Na visão do senhor não houve uma mudança de cenário tão grande de 2018 para cá para justificar a mudança de posição?
Eu evidentemente não entrei no tema para
saber se houve mudança ou não de cenário. Eu de início acredito que não
tenha havido. E aí nós temos o critério da prevenção, como o primeiro
crime, que foi de lavagem por um doleiro, foi praticado no Paraná, isso
teria gerado a competência do juízo criminal do Paraná. É o que sustenta
inclusive no recurso a PGR [Procuradoria-Geral da República].
O senhor acredita que as mensagens hackeadas de procuradores da Lava Jato podem servir como prova?
O hackeamento é um ato ilícito e, se é um ato ilícito,
você chega a uma consequência quanto ao que levantado mediante o
hackeamento, ou seja, a insubsistência, senão nós vamos legitimar
hackeamento. É como interceptação de uma ligação telefônica. Vale algo
interceptado sem ordem judicial? Não. Se o fez, evidentemente que o
captado não servirá de prova para coisa alguma. Para mim ato ilícito não
gera direitos. Nem para absolver nem para condenar.
Diante de tantas decisões contrárias à Lava Jato, o senhor acha que dá para dizer que a operação acabou?
Não dá para dizer porque ainda acredito nas instituições
pátrias e vejo a Lava Jato como um passo largo em direção a dias
melhores.
O resultado geral da Lava Jato compensa erros que eventualmente tenham sido cometidos?
Sim. E aí cai tudo? Caem todas as condenações que houve? E as
absolvições também caem? O juiz Sergio Moro disse em veículo de
comunicação que absolveu muita gente, não sei nem se chegou a absolvição
em algum caso do ex-presidente Lula, isso eu teria que verificar. Mas
evidentemente não se pode adotar dois pesos duas medidas. Quer dizer,
não há suspeição dele se ele absolveu, mas se ele condenou há suspeição?

-- Extrato de dados --
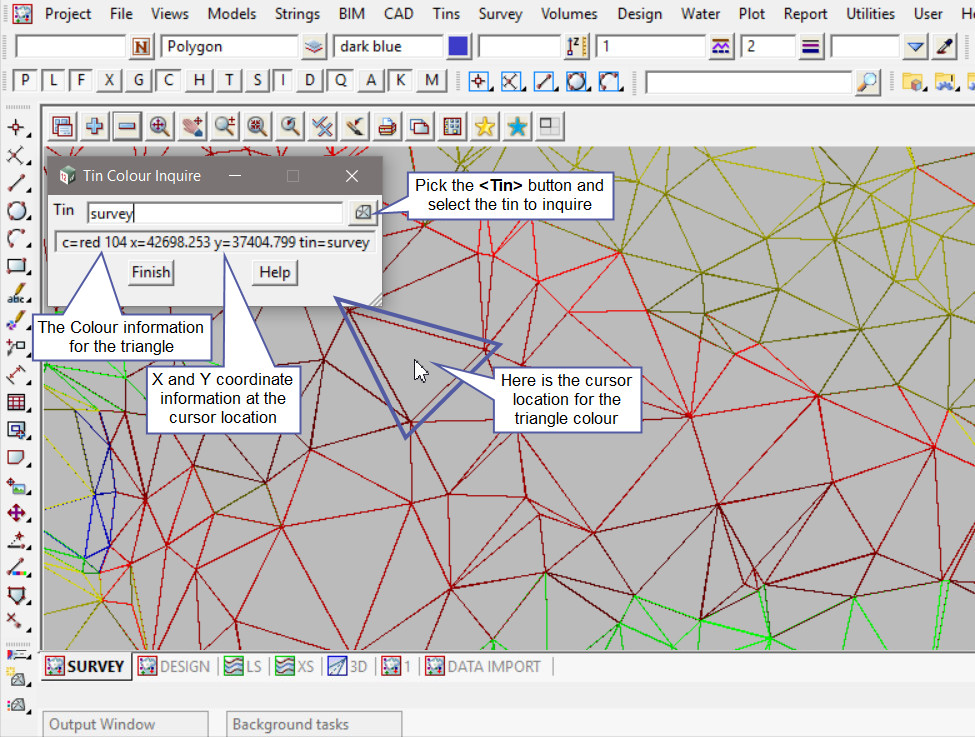Click the eyedropper icon in top toolbar

coord(944,47)
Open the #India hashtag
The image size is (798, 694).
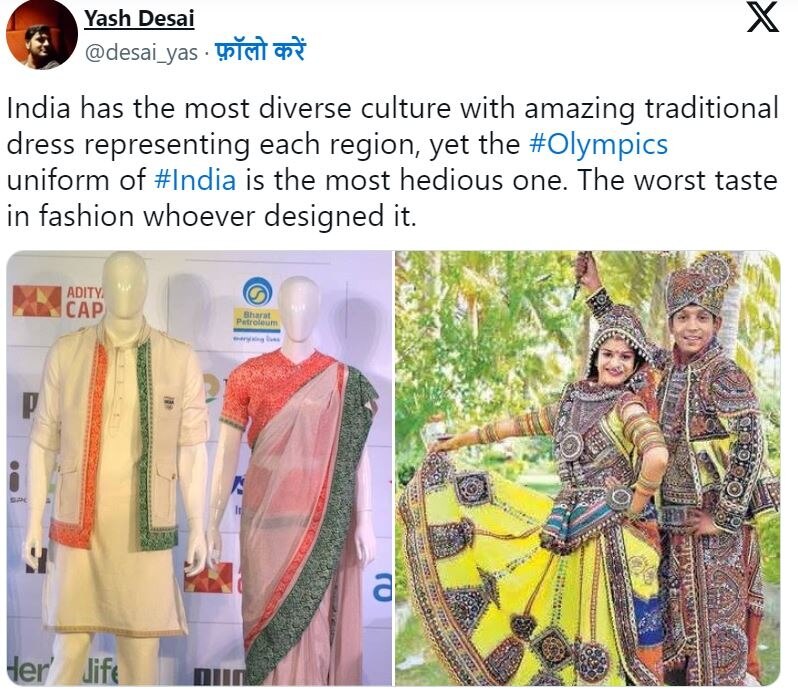[194, 180]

-- O que fazer --
Atualize o trecho da entrevista que começa nas palavras "Na visão do" e para depois de "[Procuradoria-Geral da República].", trocando "doleiro" por "operador financeiro". Responda apenas com base na entrevista.

-- Resposta --
Na visão do senhor não houve uma mudança de cenário tão grande de 2018 para cá para justificar a mudança de posição?
Eu evidentemente não entrei no tema para
saber se houve mudança ou não de cenário. Eu de início acredito que não
tenha havido. E aí nós temos o critério da prevenção, como o primeiro
crime, que foi de lavagem por um operador financeiro, foi praticado no Paraná, isso
teria gerado a competência do juízo criminal do Paraná. É o que sustenta
inclusive no recurso a PGR [Procuradoria-Geral da República].